What is the best way to convert all non display characters in a pandas dataframe?

647 Views Asked by At

I am loading data into a pandas dataframe from an Excel sheet and there are a lot of non display characters in many columns that I want to convert.

The most prevalent is an apostrophe being used in a contraction ; e.g. doesn't which comes out as doesn’t.

In the past I have used :

str.encode('ascii', errors='ignore').decode('utf-8')

but this required me to know which columns I needed to fix.

In this case I have 103 columns which could each contain this or other types of issues like this.

I am looking for a way to just replace any and all issues across the entire dataframe.

Is there a quick and easy way to do this over the entire dataframe without having to pass in each column to a function ?

2

There are 2 best solutions below

1
NYC Coder On

While reading the excel you should add encoding='utf-8'

df = pd.read_excel('App Stuff.xlsx', encoding='utf-8')

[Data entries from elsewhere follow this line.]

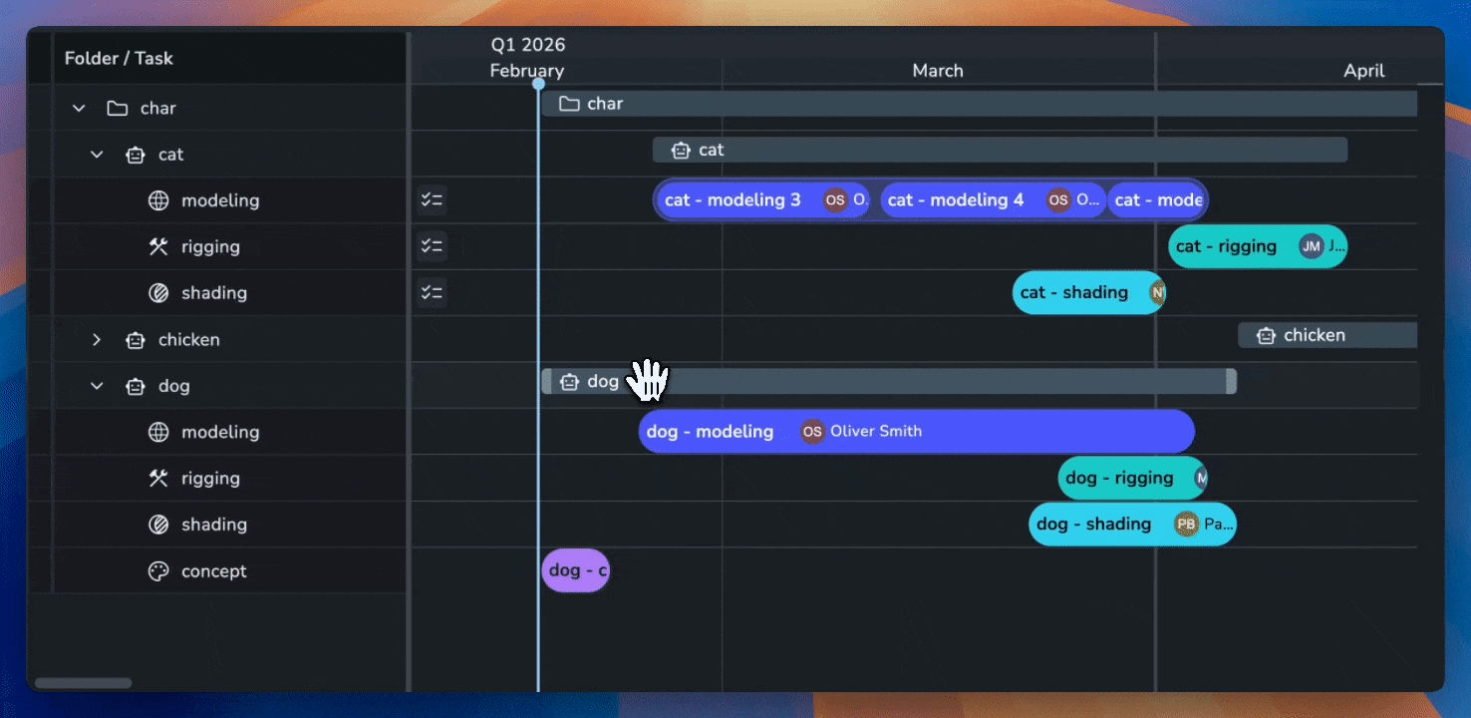1471x718 pixels.
Task: Select the robot asset icon beside "dog"
Action: click(135, 386)
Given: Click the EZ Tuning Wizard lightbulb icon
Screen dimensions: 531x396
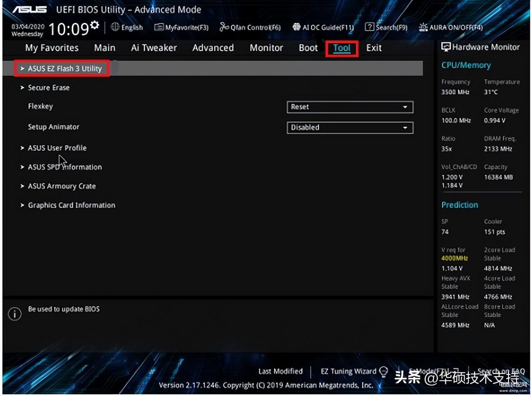Looking at the screenshot, I should tap(383, 371).
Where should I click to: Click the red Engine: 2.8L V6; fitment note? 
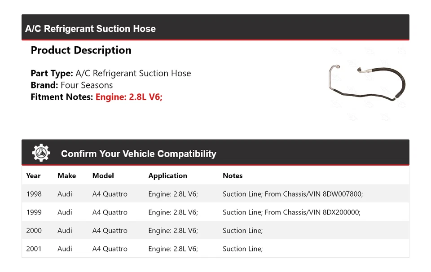pyautogui.click(x=129, y=97)
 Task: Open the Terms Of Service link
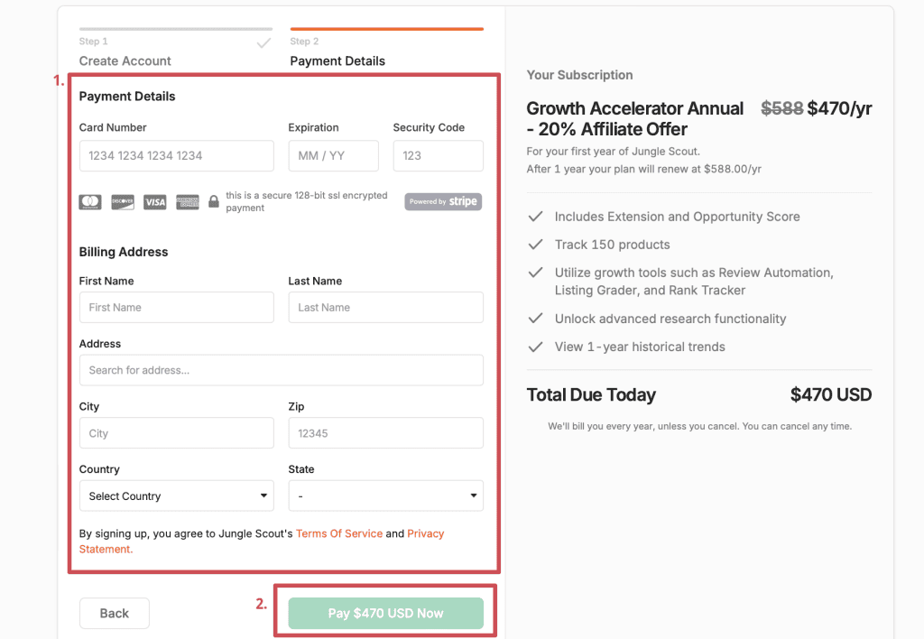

or use encoding='unicode-escape'

0
Ehsan On

Try to find the best encodings which are suitable for your file with :

from encodings.aliases import aliases
alias_values = set(aliases.values())

for value in alias_values:
    try:
        df = pd.read_csv(your_file, encoding=value) # or pd.read_excel
        print(value)
    except:
        continue

then open your file with the right encodings and see which one works best!